While the story alone is heartbreaking, the music allows us to feel the emotions more deeply – joyfully warm at times, hauntingly mournful at others. We feel the man’s loneliness, the bird’s pain, and their sweet love, followed by her despair as she works, and his grief at losing her. In its most basic form, it is the story of a man who is given a great blessing for a kindness done, but loses everything when his greed causes him to forsake his blessing. It is a love story gone all wrong; there is not a happy ending. It is a story of self-centered love conquering other-centered love.
While this story evokes sadness and a feeling that it’s not supposed to end this way, this sad ending is a more accurate depiction of the reality of relationships than the happy ending we crave. It’s easy to take the tale’s morals and determine we will be thankful and not be greedy, but it is not so simple to change our actions. By our very nature we are narcissists. We continually pursue our own desires, destined to the tragedy of the man in the story. We can only be changed by something outside of ourselves.
I see evidence of this in my life daily. Like the man in the story who chose to feed his insatiable greed over caring for his wife, I use others and am blind to their needs and cares. Instead of carrying the burdens of my friends, I focus on how they can carry mine. Instead of working with my husband toward mutual edification, I push him to conform to my desires. Instead of seeking God’s glory in my life, I concentrate on the advancement of my own name. I choose my own interests above the interests of others because I love myself first and foremost.
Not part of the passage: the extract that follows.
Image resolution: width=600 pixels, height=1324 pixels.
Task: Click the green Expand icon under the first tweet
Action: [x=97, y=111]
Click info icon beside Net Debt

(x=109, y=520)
All of us, left to our own natural, sinful inclinations, will always choose ourselves first. But the man’s tragic ending doesn’t have to be our ending. This destructive self-love can be conquered. Just not by us.
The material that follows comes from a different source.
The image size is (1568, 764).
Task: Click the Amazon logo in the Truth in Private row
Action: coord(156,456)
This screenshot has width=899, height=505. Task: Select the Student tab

And I will give you a new heart, and a new spirit I will put within you. And I will remove the heart of stone from your flesh and give you a heart of flesh. And I will put my Spirit within you, and cause you to walk in my statutes and be careful to obey my rules.
An outside force must act to change our nature. The sin of self-love is such an intrinsic part of us that it must be cut out – an operation that can only be done by the Holy Spirit. God transplants the sinful hearts of His people with clean hearts, and we are then able to respond to Him in faith and repentance. As regenerate people, we now have a new nature and a new heart. Instead of pursuing our sinful, base desires, we now seek what is good and holy. We can enter into relationships seeking the other person’s welfare instead of our own. We can put our narcissism to death and sacrificially love others.
The beauty of regeneration is that it is solely God that works, and He does so when we are pursuing our own glory and kingdom. Before our hearts are changed, we challenge God’s right as King and make ourselves a god. It is precisely in the midst of this violent rebellion that God meets us and changes us. Now we can see the greater, fuller life available to us when we are no longer absorbed with ourselves.